== Text block ==

Who’s in Agreement?

So, let’s say you have invited everyone over for the big game on Sunday (Superbowl 49) but you don’t have a big screen TV. Whoops! That sucks. Time to go shopping. Here’s the rub: which one to get? There are so many to chose from and only a little time to make the decision. Here is what you do:

2- make a list of all neighboring electronics stores
3- Go shopping!

OK, that sounds like a good plan but it will take an enormous amount of time to perform this task all together and more importantly your Lada only seats 4 comfortably and you are 8 buddies.

As you are a new research scientist (see here for your story) and you have already studied the challenges of assessing agreement (see here for a refresher) you know that it is best for all raters to assess the same items of interest. This is called a fully crossed design. So in this case you and all of your friends will assess all the TVs of interest. You will then make a decision based on the ratings. Often, it is of interest to know and to quantify the degree of agreement between the raters – your friends in this case. This assessment is the inter-rater reliability (IRR).

As a quick recap,

Observed Scores = True Score + Measurement Error

And

Reliability = Var(True Score)/ Var(True Score) + Var(Measurement Error)

===
== Data ==

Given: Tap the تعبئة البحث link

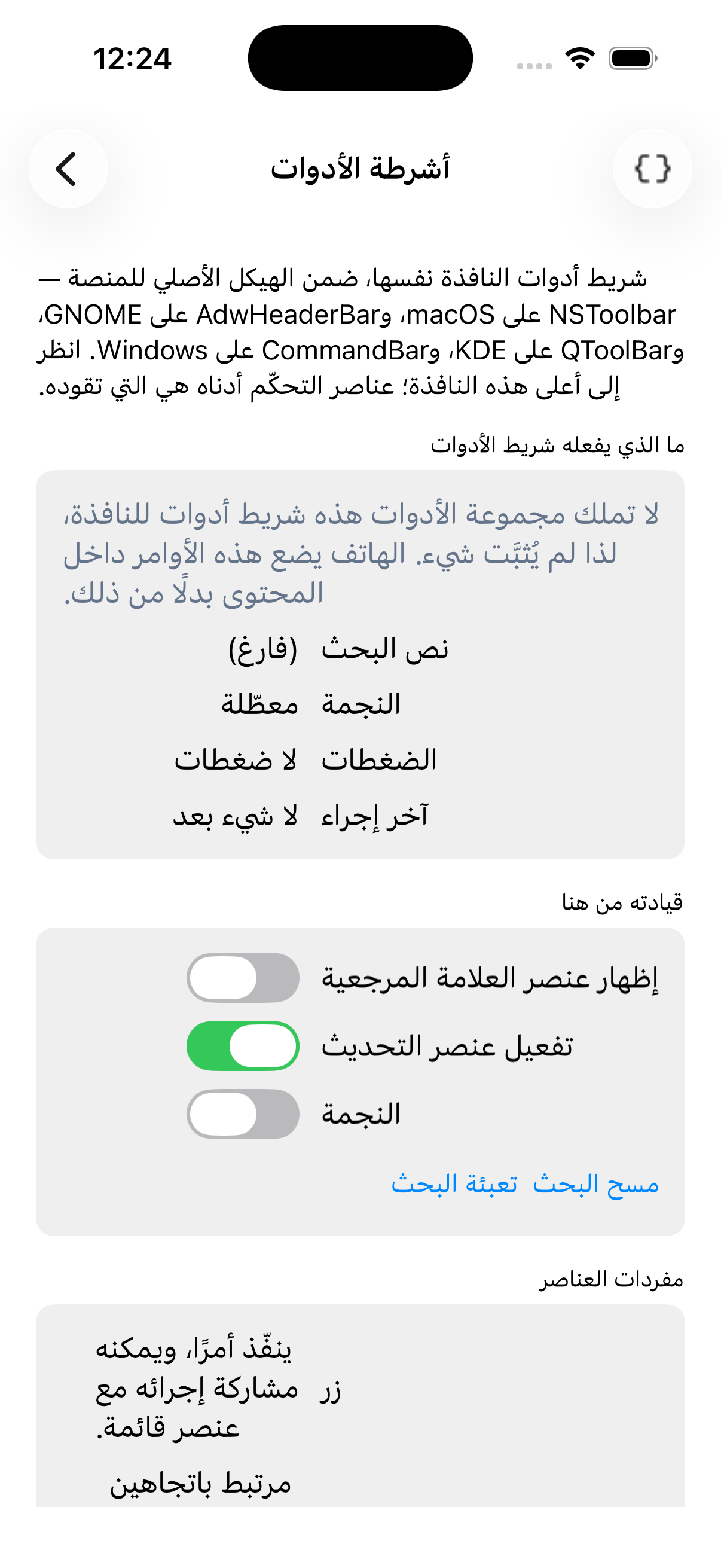Looking at the screenshot, I should [x=454, y=1184].
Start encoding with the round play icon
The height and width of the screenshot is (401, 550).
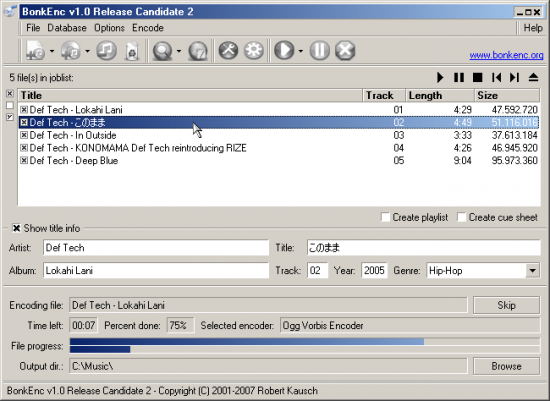point(284,51)
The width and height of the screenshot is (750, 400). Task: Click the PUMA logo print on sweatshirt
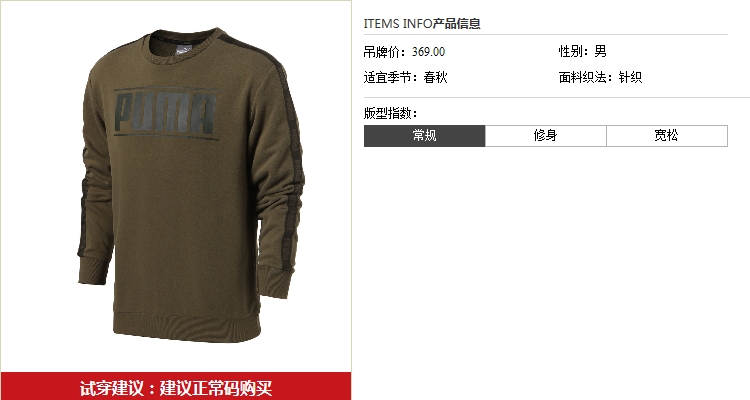[166, 113]
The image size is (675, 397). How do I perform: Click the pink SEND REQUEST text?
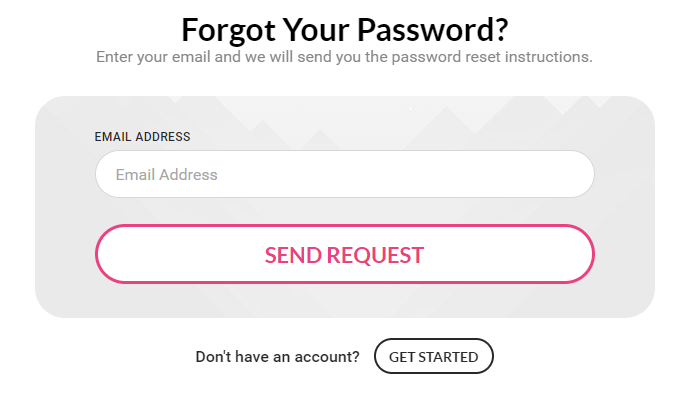click(x=344, y=255)
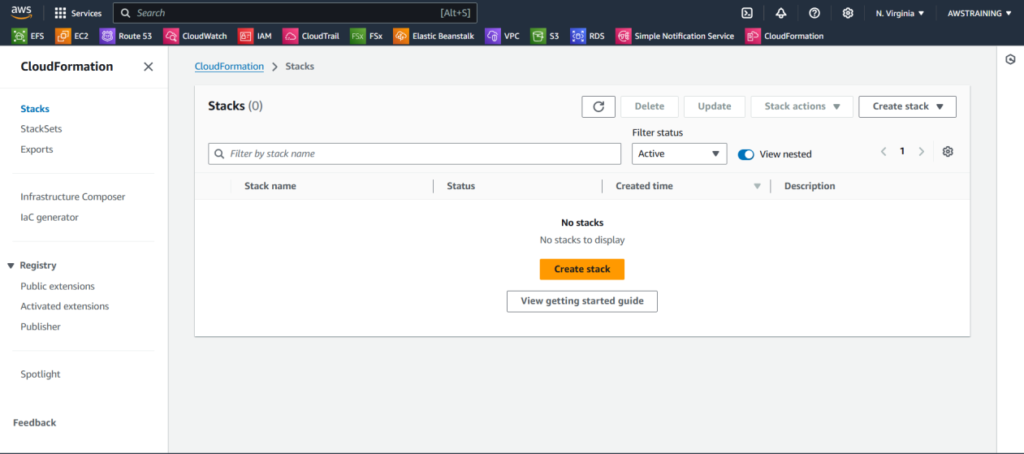
Task: Collapse the Registry section in sidebar
Action: point(11,266)
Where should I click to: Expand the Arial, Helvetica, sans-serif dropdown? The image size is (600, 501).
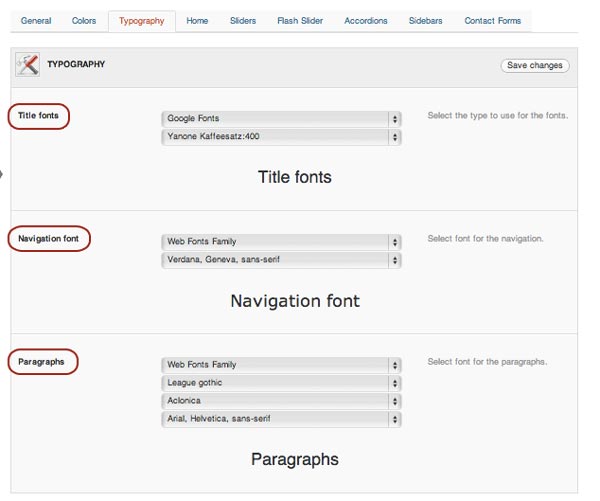[281, 419]
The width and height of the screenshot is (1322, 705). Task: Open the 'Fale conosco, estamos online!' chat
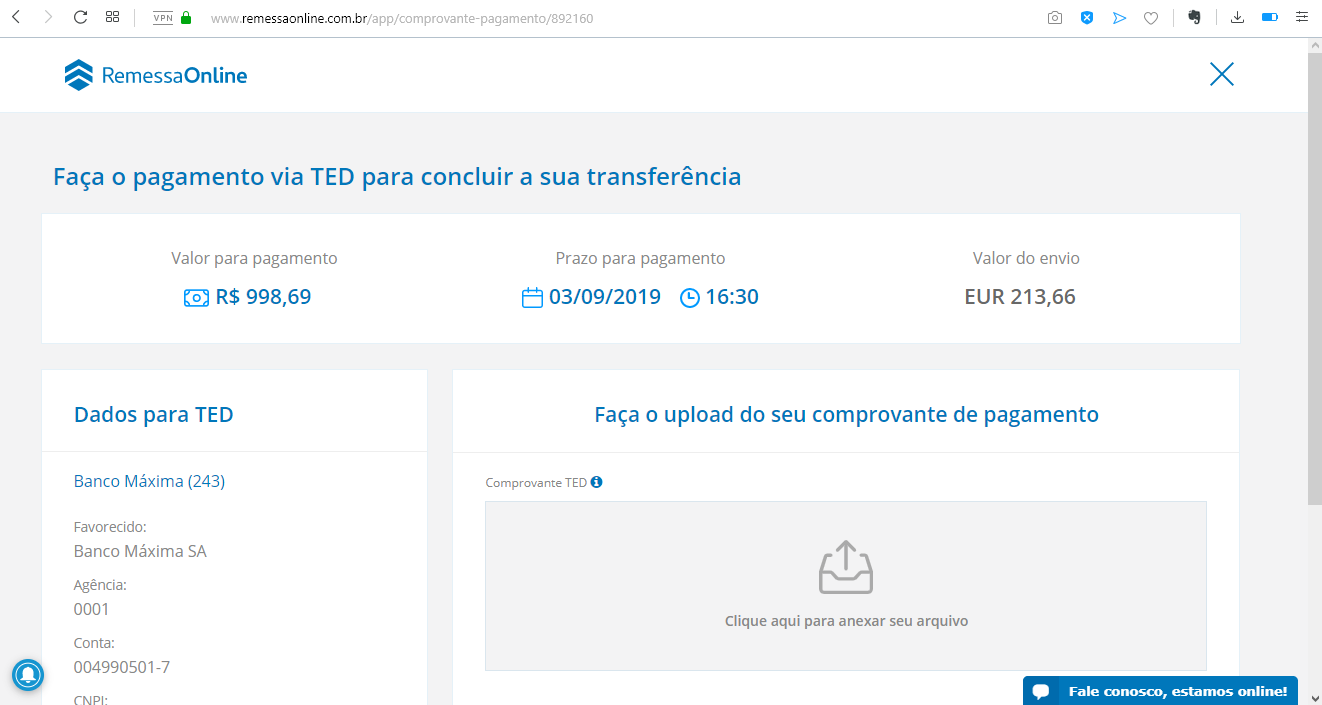click(1160, 691)
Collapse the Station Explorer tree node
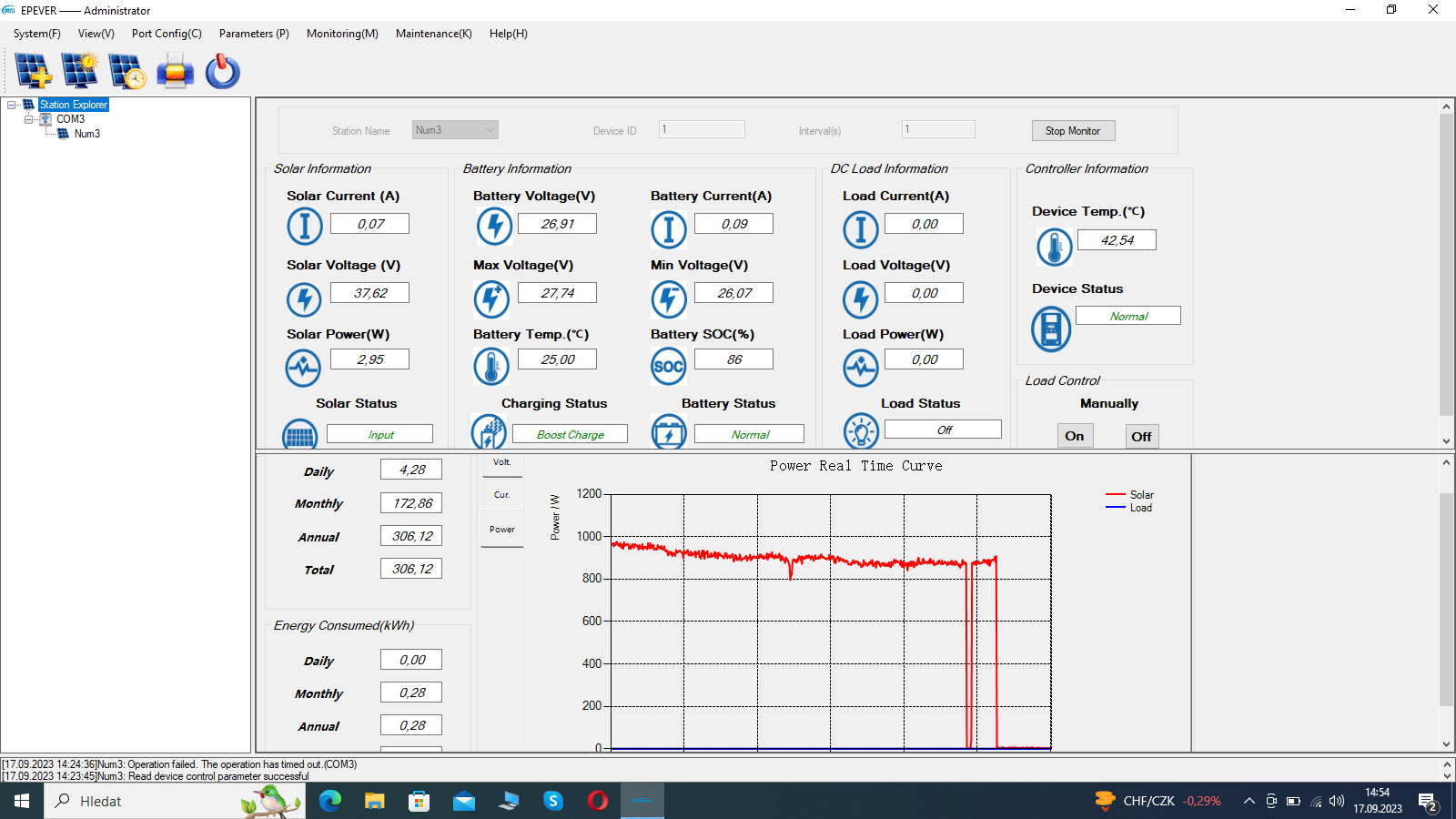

===

_Set task A_
Name each quantity that appears in the two formulas at the end of the post on rater agreement. Give each one once, without the Var( ) notation.
_Set task B_
Answer these questions from the post on rater agreement:
(i) Which Superbowl number is the big game on Sunday?
(ii) How many people does the Lada seat comfortably?
(iii) What is the design called in which all raters assess the same items of interest?
_Set task C_
Reproduce the post on rater agreement from "Who’s in Agreement?" up to and including "3- Go shopping!".
The data is separate material and not part of the post on rater agreement.

_Task answer A_
Observed Scores, True Score, Measurement Error, Reliability

_Task answer B_
(i) Superbowl 49
(ii) 4
(iii) A fully crossed design

_Task answer C_
Who’s in Agreement?

So, let’s say you have invited everyone over for the big game on Sunday (Superbowl 49) but you don’t have a big screen TV. Whoops! That sucks. Time to go shopping. Here’s the rub: which one to get? There are so many to chose from and only a little time to make the decision. Here is what you do:

2- make a list of all neighboring electronics stores
3- Go shopping!